Oxford College of Business paid Rs.57 million of debt in 1QFY25 with internal cash, with the help of an increase in trade payables by Rs.100 million during the period. Fitch estimates payables will reach Rs.525 million by FY25. The company’s funding is concentrated with one local bank, with debt secured mostly against fixed assets, time deposits and personal guarantees from its major shareholder. Oxford College of Business lacks near-term contingent bank facilities to manage cash flow and faces debt covenants that constrain its ability to obtain funding from other banks without approval from the existing lender.
Educational programmes affiliated with the University of Bedfordshire (UoB) in the UK account for the majority of the company’s trade payables. Fitch forecasts revenue from these courses to remain at around 75 percent of total revenue in the medium term, exposing Oxford College of Business to high supplier concentration. Trade payables increased significantly during FY22-FY23 amid Sri Lanka’s financial crisis but there is limited visibility over suppliers’ treatment of payment deferrals now that the economy has normalised.

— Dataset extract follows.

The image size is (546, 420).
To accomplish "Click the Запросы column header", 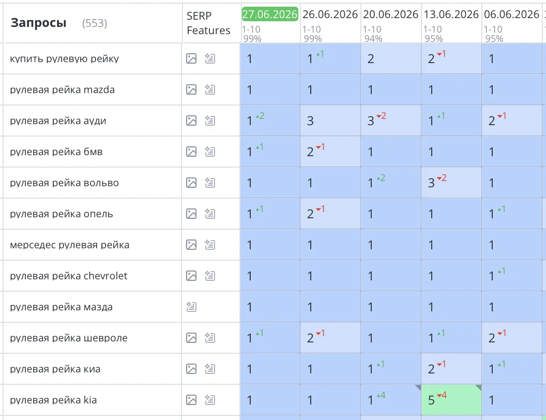I will (x=39, y=23).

Oxford College of Business is likely to underperform Fitch’s forecasts due to delays in diversifying its cash flow and suppliers via its UK branch and collaboration with Arden University. Revenue from Arden University programmes was recognised from 1QFY25 but Fitch does not expect a large contribution in the medium term, as established UoB courses are better-ranked and priced lower.
On the other hand, student additions from UoB-linked courses outperformed Fitch’s expectations, as the company stepped up marketing efforts. Increasing student volume should absorb fixed cost, which Fitch expects will support an increase in the EBITDA margin to around 27.0 percent in FY25-FY27, from 24.0 percent in FY24.

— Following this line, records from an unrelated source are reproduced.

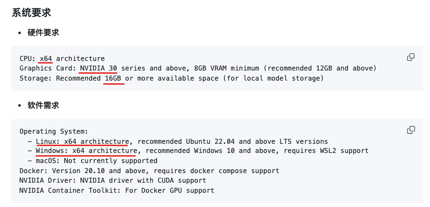The height and width of the screenshot is (207, 430).
Task: Click the 系统要求 heading
Action: 32,13
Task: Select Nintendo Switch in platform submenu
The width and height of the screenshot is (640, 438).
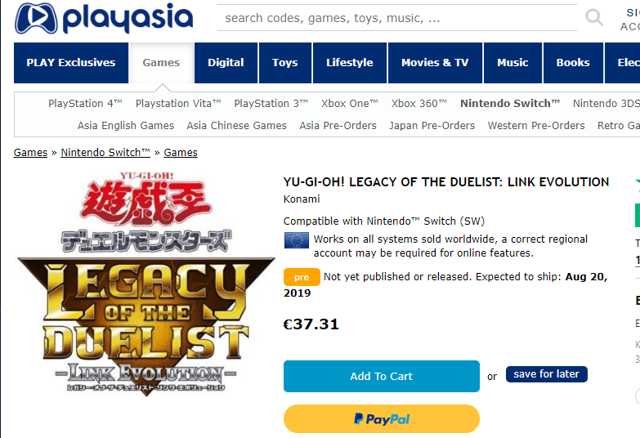Action: click(510, 103)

Oxford College of Business charges course fees in Sri Lankan rupees for UoB courses, while payments to UoB must be settled in foreign currency. This introduces foreign-currency risk, as local-currency depreciation could increase the value of trade payables. Oxford College of Business has passed on currency risk to customers in the past but this could weaken course affordability. Fitch has not factored in foreign-currency revenue in its forecasts, due to delays in the commencement of the UK operation.